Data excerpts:
◆ ◆ ◆ ◆ ◆
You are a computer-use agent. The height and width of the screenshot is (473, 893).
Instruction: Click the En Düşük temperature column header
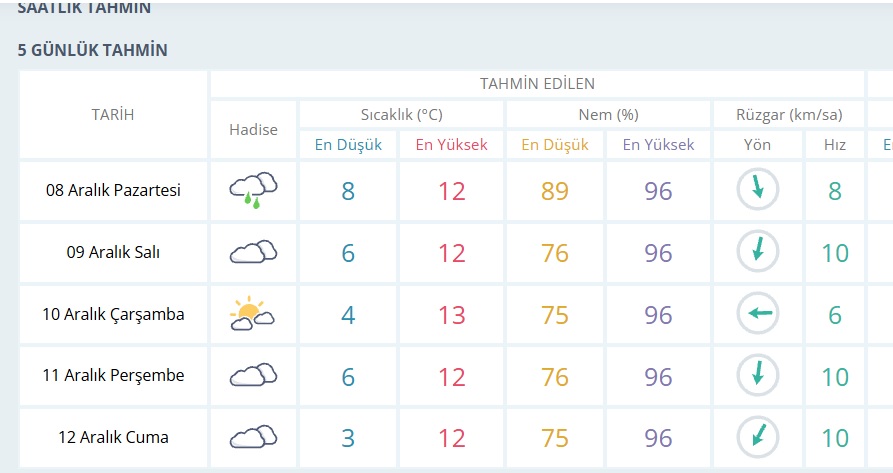pos(348,144)
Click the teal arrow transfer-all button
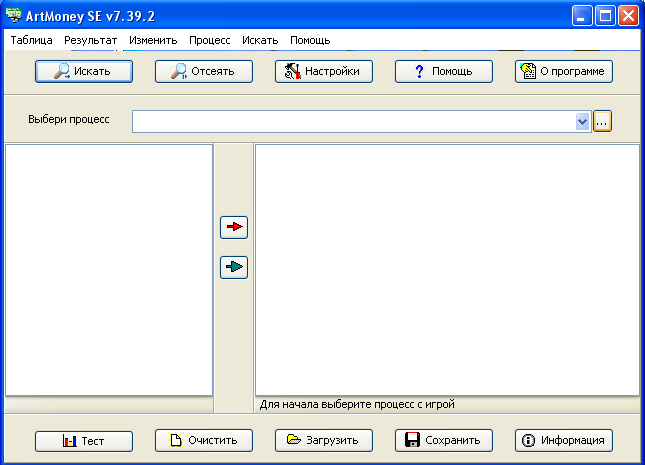The width and height of the screenshot is (645, 465). pos(234,267)
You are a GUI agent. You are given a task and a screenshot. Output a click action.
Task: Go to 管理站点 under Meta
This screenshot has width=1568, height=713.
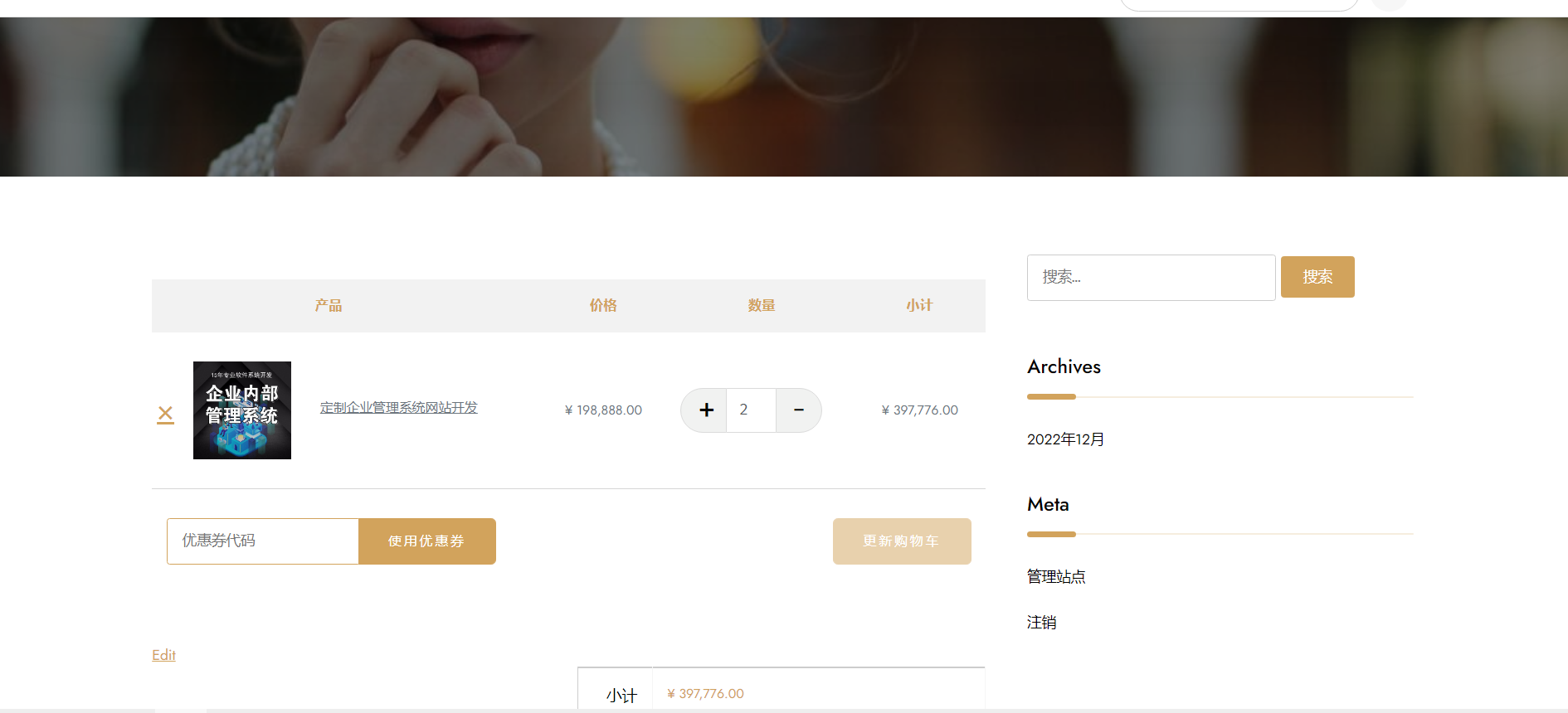point(1056,576)
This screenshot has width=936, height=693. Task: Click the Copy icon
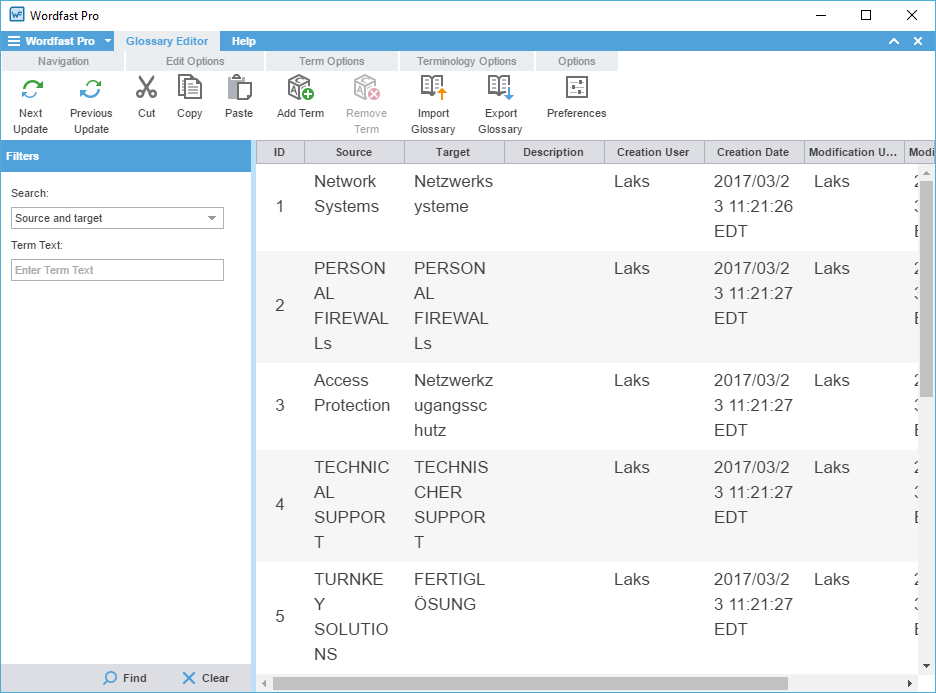[x=189, y=89]
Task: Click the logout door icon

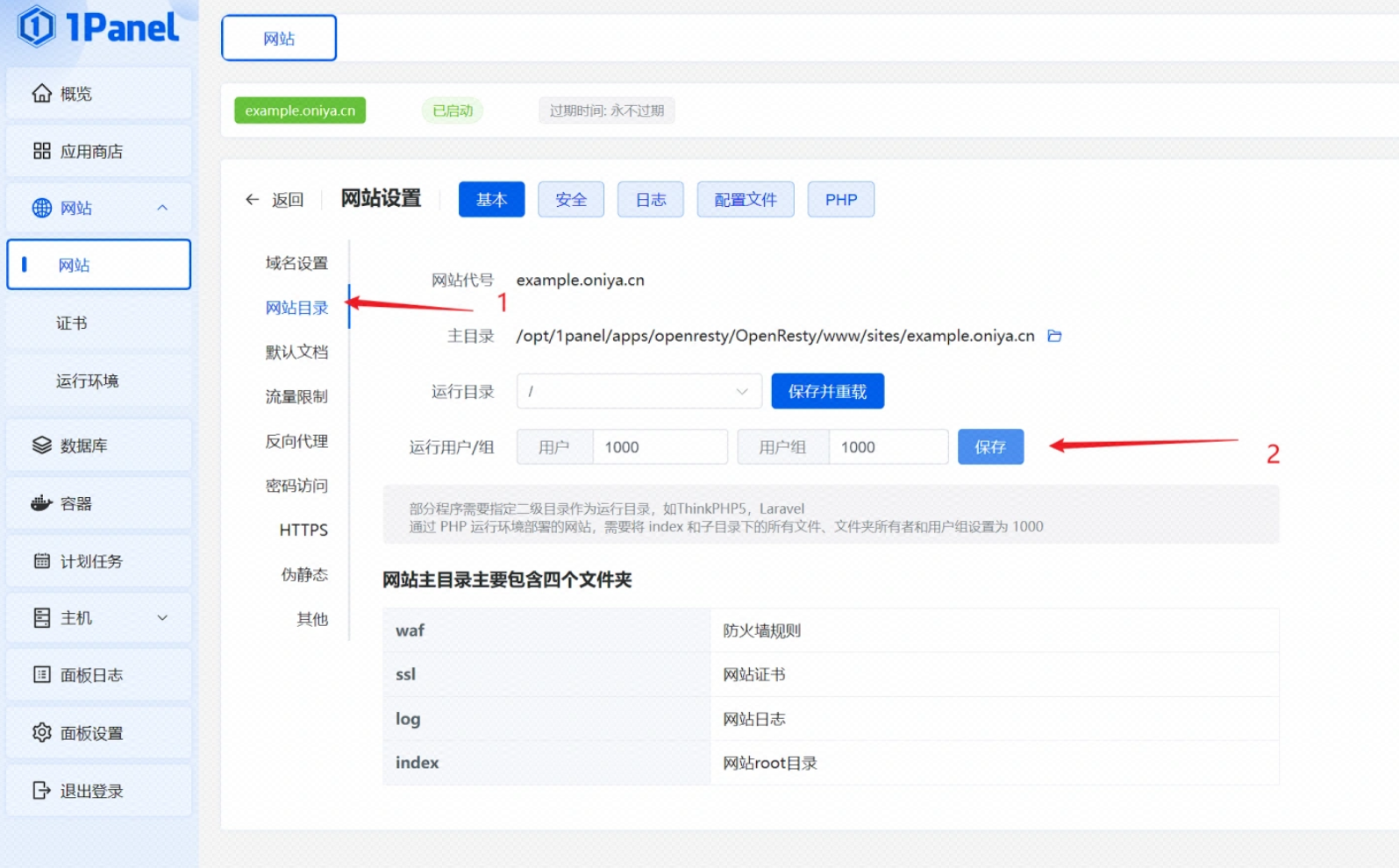Action: click(x=41, y=791)
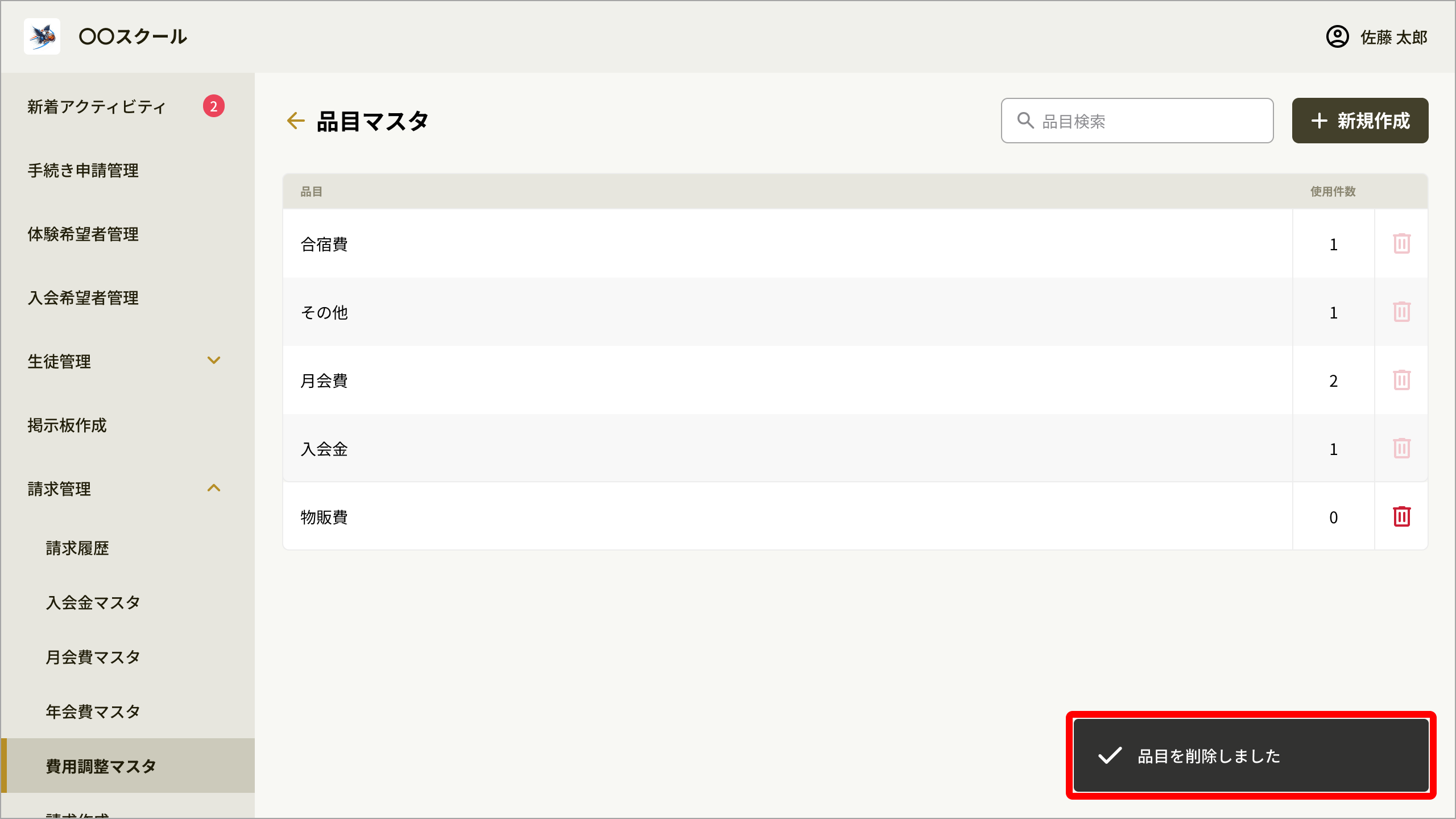Image resolution: width=1456 pixels, height=819 pixels.
Task: Dismiss the 品目を削除しました toast message
Action: click(1251, 755)
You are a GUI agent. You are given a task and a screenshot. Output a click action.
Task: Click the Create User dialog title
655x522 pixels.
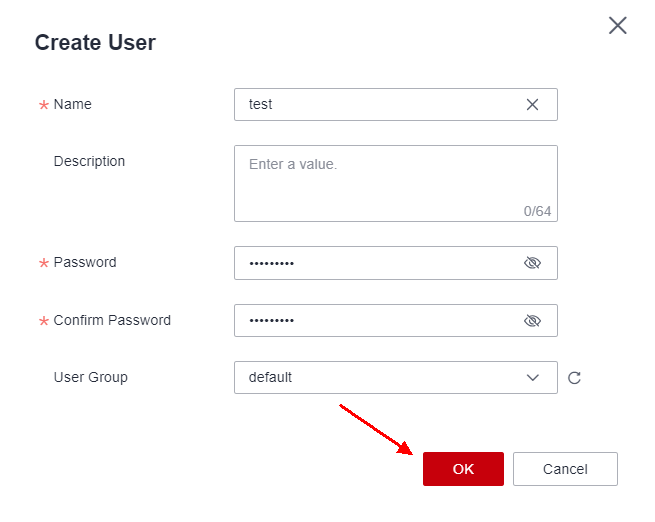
◆ ◆ ◆ ◆ ◆
Task: Across all the lines above, repeat the wording exactly and omit the pictures.

Finished exercise:
You are a computer-use agent. The height and width of the screenshot is (473, 893).
Instruction: Click the En Düşük temperature column header
pos(348,144)
Click the teal arrow transfer-all button
The width and height of the screenshot is (645, 465). pos(234,267)
You are a GUI agent. You are given a task and a screenshot. Output a click action.
Task: Go to 管理站点 under Meta
This screenshot has width=1568, height=713.
point(1056,576)
This screenshot has width=936, height=693. Task: Click the Copy icon
[x=189, y=89]
Task: Click the logout door icon

Action: click(x=41, y=791)
Image resolution: width=1456 pixels, height=819 pixels.
Task: Dismiss the 品目を削除しました toast message
Action: click(1251, 755)
You are a GUI agent. You are given a task and a screenshot. Output a click action.
Task: Click the Create User dialog title
655x522 pixels.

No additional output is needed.